Есть специфическая сложность в том, чтобы писать об Айзенберге-поэте. Во-первых, его репутация наставника лучших из поэтов младшего поколения и — со времен поэтической группы «Альманах» — собирателя и «завершителя» поколения собственного делает любое высказывание о нем — человеке, чей вкус — камертон современной русской поэзии, — словно бы избыточным: в предельном, идеальном случае, чтобы осмыслить творчество Айзенберга, нужен… Айзенберг. Буде картина современной поэзии в какой-то принципиальной своей части Айзенбергом и создана и осмыслена — он сам как поэт оказывается в нее парадоксально не вписан. Где он, каков и каково его место, место его поэзии, его голоса — тихого, с легким заиканием (кто из мира поэтического его не слышал?), но отчетливого и, в глубине, — властного даже — среди прочих голосов? А во-вторых — сами стихи…
Современная поэзия (имеется в виду ее «синхронное», 2000-х годов, состояние; и может быть, в десятых-то все как раз изменится) тяготеет к абсолютно иному, чем у Айзенберга, способу построения поэтики: у каждого поэта должна быть какая-то «фишка», своего рода доминанта, которая отличала бы его от других-прочих, — легко находимая и распознаваемая и превращающая его стихи в «серию», а его репутацию — в своего рода устойчивое «амплуа». В пределе взятая, эта система «амплуа» и вызвала к жизни новую волну эстрадной поэзии конца 2000-х: место амплуа — именно на сцене, то, что ярко и уловимо, легче воспринимать (что, разумеется, не отменяет ни настоящести, ни глубины поэзии, читаемой с эстрады).

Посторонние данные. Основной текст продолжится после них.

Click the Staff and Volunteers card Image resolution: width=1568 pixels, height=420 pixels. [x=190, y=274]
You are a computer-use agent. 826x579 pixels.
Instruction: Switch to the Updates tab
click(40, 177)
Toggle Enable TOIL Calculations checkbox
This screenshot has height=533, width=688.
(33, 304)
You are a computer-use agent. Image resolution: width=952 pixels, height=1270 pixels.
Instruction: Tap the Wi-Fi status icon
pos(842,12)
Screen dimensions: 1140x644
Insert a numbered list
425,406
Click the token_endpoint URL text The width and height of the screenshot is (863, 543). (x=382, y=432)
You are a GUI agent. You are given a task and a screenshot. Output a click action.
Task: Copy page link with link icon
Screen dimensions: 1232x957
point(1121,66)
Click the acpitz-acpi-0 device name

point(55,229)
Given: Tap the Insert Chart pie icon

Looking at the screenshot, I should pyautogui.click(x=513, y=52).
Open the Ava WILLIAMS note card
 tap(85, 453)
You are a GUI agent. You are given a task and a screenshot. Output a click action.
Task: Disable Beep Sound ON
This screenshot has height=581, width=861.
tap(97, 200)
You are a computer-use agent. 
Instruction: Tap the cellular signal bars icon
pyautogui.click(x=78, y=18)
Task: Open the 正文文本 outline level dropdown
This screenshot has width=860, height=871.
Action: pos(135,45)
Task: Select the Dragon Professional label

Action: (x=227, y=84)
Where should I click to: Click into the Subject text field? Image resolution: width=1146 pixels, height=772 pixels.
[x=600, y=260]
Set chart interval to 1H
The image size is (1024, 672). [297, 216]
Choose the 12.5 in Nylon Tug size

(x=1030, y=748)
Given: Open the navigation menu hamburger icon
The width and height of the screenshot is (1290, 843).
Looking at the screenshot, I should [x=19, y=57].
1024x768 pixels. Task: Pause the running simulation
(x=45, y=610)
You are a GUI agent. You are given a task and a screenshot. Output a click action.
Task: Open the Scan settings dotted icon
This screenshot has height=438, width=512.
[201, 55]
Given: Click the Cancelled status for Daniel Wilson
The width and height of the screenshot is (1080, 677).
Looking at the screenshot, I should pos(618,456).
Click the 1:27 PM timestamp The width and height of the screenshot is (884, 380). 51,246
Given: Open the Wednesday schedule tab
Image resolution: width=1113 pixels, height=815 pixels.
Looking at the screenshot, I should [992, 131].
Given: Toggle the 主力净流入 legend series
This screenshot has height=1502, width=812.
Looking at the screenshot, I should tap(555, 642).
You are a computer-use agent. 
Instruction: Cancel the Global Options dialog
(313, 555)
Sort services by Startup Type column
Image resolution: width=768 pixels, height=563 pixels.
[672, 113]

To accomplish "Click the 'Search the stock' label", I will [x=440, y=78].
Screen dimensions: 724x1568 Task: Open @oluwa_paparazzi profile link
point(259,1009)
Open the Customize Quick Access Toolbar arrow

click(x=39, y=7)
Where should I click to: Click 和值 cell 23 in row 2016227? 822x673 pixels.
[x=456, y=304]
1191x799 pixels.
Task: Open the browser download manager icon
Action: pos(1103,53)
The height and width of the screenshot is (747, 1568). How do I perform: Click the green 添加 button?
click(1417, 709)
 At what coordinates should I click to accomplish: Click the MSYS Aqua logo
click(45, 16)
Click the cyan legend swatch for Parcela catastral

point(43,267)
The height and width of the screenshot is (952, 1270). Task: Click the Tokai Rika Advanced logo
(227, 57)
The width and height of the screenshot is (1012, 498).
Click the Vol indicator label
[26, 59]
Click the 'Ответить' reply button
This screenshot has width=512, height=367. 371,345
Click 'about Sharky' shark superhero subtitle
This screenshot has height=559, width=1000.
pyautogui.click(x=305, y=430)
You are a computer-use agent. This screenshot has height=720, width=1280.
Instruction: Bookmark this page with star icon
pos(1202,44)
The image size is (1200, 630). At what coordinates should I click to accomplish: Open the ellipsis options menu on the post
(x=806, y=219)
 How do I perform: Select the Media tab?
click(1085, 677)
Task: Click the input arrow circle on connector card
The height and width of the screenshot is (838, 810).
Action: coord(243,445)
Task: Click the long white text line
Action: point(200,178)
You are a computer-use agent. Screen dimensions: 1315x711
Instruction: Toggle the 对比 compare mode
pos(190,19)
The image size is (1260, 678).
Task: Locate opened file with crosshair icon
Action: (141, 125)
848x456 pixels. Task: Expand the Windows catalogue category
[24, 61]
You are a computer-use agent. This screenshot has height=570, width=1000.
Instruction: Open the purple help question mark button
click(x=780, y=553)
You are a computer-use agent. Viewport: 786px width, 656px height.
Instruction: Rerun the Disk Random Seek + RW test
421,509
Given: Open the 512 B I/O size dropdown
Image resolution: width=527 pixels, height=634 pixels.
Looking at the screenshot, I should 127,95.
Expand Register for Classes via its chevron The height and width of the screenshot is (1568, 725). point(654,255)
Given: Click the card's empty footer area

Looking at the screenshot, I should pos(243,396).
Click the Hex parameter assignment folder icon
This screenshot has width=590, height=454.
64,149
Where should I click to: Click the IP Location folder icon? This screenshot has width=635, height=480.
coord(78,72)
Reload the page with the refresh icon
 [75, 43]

В этой новой сценической системе Айзенберг-поэт выглядит совершенно «беззаконной кометой». Его лирика (в этом смысле «тихость» — не только физическая характеристика) — не просто не «эстрадна», не «сценична», но даже и в пространстве небольшого литературного клуба ей уже неуютно. Ее можно назвать, скорее, «кабинетной» (слово «камерная» ей тоже не очень подходит). Место-в-жизни, соразмерное ей, — уединенное чтение-перечитывание про себя либо «тет-а-тет» с автором, напряженно вслушиваясь в авторское чтение, далекое как от музыкальности, так и от открытой эмоциональности (в этом чтении нет даже той скрытой силы сдерживаемых эмоций, которая отличает, например, чтение Гандлевского). Читая свои стихи, Айзенберг будто бережет и пестует, «выдвигает» (как сказал бы Тынянов) во всей конструкции ритм и смысл. Что же до эмоций, то они, безусловно, существуют, чувствуется их биение, но они даны слушателю как-то вчуже и не опознаются, преломленные сквозь плотную семантическую оболочку. Перед нами будто на волшебной картинке, опущенной в воду, вот-вот что-то проступит и прояснится, но пока оно — за матовой пеленой. Но нет — чуть было проступившее — опять туманится, меркнет, и загадка остается загадкой. Айзенберг — поэт сложный и закрытый. Поэт оттенков, полутонов, тонких и труднораспознаваемых состояний. Каждая книга его — новая загадка, требующая напряженной работы ума, но остающаяся без отгадки и, в общем, в ней не нуждающаяся.